ACE inhibitor-induced angioedema predominantly affects the head and neck area, particularly the lips, tongue, face and upper airway, and thus may be life-threatening.4 Less commonly, the angioedema may present as acute abdominal pain associated with diarrhoea or other gastrointestinal symptoms, due to visceral involvement.4 It is not associated with itching or urticaria.4

Increased risk of angioedema with vildagliptin and ACE inhibitors

Angioedema is rarely seen in patients on vildagliptin monotherapy, but the risk is increased in patients who are also taking an ACE inhibitor.2,5 While the absolute risk is small,5 it is likely that many patients prescribed vildagliptin will also be taking an ACE inhibitor.

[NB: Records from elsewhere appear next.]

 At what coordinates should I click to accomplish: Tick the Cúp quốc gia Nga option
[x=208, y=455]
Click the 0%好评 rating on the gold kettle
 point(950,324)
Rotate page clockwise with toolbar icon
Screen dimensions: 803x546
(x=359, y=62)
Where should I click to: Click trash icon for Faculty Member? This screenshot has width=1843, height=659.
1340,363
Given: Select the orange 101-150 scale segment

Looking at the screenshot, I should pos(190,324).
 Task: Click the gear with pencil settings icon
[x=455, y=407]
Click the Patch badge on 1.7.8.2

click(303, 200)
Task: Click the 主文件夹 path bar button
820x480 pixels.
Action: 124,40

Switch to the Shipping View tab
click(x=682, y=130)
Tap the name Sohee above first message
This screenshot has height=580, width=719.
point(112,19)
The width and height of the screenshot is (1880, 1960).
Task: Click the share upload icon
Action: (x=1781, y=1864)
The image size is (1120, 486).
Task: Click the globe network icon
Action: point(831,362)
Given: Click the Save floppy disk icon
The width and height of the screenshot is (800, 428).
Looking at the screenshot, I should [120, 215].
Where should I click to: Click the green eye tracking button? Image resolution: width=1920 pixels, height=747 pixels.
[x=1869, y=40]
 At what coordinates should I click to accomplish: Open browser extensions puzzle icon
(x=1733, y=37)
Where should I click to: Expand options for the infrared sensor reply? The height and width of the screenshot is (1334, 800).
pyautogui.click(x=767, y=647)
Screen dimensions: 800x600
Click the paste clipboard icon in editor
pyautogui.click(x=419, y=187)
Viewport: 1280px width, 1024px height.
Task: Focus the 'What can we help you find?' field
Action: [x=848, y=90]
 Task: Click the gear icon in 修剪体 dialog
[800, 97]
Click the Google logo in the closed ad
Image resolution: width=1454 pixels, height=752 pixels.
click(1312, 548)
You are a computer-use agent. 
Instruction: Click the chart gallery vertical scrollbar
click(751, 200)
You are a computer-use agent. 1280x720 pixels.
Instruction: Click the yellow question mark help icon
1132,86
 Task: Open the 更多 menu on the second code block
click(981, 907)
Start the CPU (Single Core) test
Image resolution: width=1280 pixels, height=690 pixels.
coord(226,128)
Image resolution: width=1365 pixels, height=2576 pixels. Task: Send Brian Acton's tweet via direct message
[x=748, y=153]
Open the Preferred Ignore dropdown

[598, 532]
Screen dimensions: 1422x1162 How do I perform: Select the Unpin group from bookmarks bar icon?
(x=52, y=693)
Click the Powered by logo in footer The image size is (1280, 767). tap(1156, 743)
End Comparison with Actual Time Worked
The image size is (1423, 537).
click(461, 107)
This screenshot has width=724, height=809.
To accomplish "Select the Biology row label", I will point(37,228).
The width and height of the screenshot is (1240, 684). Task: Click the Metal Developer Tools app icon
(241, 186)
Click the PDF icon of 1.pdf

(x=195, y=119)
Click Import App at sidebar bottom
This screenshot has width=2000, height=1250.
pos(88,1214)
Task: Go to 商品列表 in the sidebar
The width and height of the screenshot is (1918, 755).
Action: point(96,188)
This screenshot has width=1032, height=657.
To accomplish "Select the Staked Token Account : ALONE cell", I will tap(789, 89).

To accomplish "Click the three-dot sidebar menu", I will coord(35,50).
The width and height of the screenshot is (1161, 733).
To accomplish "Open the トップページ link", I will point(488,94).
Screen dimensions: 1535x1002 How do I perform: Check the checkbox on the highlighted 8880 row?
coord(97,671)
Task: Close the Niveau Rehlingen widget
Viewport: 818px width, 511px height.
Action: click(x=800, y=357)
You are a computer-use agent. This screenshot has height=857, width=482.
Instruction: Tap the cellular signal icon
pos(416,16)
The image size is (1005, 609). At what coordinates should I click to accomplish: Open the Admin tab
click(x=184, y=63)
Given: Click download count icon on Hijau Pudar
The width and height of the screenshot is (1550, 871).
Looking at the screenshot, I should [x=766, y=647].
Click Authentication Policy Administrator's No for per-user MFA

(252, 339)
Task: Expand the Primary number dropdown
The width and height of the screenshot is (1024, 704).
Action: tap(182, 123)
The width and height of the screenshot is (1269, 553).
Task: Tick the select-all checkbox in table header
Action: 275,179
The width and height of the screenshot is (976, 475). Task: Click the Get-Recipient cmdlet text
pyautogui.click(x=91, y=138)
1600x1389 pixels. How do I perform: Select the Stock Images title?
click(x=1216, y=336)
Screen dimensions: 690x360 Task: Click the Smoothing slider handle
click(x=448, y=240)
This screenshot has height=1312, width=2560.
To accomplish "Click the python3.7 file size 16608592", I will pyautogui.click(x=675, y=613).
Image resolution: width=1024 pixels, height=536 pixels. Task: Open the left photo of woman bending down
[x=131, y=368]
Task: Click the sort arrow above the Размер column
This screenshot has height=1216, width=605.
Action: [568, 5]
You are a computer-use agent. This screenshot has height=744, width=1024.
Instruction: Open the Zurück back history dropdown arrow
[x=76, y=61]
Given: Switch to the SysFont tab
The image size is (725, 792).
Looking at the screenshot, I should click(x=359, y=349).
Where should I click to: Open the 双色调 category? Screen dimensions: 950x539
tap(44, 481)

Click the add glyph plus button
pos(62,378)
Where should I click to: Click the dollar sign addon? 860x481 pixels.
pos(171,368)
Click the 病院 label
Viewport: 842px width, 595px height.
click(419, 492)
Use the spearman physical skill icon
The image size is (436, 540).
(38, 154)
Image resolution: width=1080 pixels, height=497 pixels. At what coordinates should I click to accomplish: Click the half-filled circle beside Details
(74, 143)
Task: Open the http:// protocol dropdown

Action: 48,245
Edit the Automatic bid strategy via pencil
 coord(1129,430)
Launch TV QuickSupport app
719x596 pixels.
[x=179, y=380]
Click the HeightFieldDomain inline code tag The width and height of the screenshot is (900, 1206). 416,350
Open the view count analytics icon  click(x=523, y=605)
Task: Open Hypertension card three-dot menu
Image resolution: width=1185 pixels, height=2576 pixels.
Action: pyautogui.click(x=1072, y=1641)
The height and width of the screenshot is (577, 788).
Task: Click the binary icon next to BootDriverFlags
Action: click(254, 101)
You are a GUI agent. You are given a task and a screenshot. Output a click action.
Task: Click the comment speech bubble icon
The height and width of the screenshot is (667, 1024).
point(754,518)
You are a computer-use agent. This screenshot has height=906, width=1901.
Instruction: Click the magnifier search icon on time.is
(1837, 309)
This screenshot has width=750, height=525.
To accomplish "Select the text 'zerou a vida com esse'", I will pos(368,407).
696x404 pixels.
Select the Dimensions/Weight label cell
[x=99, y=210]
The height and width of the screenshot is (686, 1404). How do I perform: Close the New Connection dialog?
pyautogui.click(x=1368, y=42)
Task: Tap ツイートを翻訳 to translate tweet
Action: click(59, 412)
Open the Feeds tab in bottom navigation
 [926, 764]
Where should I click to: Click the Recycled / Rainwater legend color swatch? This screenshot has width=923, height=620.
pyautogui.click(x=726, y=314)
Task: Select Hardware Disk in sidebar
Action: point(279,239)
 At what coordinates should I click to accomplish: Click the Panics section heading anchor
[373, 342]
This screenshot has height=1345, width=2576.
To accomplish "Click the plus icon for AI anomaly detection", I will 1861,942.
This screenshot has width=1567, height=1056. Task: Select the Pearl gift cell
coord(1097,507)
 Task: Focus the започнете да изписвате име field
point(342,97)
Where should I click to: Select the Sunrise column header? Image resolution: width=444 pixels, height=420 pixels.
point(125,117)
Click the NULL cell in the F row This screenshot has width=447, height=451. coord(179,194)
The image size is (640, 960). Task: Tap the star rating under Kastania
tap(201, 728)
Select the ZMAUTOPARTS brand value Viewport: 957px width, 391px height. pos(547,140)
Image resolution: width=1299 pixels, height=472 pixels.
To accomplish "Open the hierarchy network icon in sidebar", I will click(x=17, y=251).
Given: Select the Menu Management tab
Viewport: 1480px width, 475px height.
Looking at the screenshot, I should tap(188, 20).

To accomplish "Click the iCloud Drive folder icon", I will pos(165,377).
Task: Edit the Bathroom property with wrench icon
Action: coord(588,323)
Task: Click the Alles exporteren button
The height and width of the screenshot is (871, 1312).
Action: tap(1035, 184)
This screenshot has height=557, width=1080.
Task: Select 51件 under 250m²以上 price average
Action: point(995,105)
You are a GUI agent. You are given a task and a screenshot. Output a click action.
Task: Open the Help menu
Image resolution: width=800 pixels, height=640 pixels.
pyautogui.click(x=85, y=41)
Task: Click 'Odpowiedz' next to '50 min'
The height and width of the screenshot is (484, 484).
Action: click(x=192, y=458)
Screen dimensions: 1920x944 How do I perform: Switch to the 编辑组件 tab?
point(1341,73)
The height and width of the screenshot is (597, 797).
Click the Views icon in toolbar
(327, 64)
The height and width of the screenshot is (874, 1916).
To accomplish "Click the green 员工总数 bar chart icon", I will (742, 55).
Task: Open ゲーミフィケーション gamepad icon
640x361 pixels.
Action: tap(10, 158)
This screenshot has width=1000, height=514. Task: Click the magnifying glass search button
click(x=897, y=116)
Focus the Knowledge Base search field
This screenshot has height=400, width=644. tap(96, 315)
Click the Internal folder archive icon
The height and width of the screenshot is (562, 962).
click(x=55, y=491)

Consider this possible drug-drug interaction if a patient taking these medicines presents with angioedema.5

Check the medicine data sheets for more information. Patients may require additional monitoring for angioedema. Ask the patient to report back any symptoms.

Suggested mechanism

Substance P and bradykinin are vasodilators involved in the pathogenesis of angioedema. ACE and DPP-4 are involved in the degradation of substance P, and ACE is one of the enzymes that degrade bradykinin.5,6

Compared with inhibition of ACE or DPP-4 alone, inhibition of both enzymes by the combined use of an ACE inhibitor and vildagliptin increases the risk of accumulation of substance P and bradykinin, resulting in angioedema.5,6

New Zealand case reports

Since 2018, the Centre for Adverse Reactions Monitoring (CARM) has received four reports describing angioedema after starting vildagliptin (CARM IDs: 131257, 136882, 131241, 133491). In two cases, the patients were already taking an ACE inhibitor when vildagliptin treatment was initiated.


  1. Rasmussen ER, Mey K and Bygum A. 2014. Angiotensin-converting enzyme inhibitor-induced angioedema – A dangerous new epidemic. Acta Derm Venereol 94(3): 260–4. DOI: 10.2340/00015555-1760 (accessed 3 February 2021).
  2. Novartis New Zealand Limited. 2020. Galvus New Zealand Data Sheet 1 July 2020. URL: (accessed 9 December 2020).
  3. New Zealand Formulary. 2020. New Zealand Formulary v102: Angiotensin-converting enzyme inhibitors 1 December 2020. URL: (accessed 9 December 2020).
  4. Guyer A and Banerji A. 2020. ACE inhibitor-induced angioedema. In: UpToDate 1 June 2020. URL: (accessed 9 December 2020).
  5. Brown NJ, Byiers S, Carr D, et al. 2009. Dipeptidyl peptidase-IV inhibitor use associated with increased risk of ACE inhibitor-associated angioedema. Hypertension 54(3): 516–23. DOI: 10.1161/HYPERTENSIONAHA.109.134197 (accessed 9 December 2020).
  6. Scott SI, Andersen MF, Aagaard L, et al. 2018. Dipeptidyl peptidase-4 inhibitor induced angioedema – An overlooked adverse drug reaction? Curr Diabetes Rev 14(4): 327–33. DOI: 10.2174/1573399813666170214113856 (accessed 3 February 2021).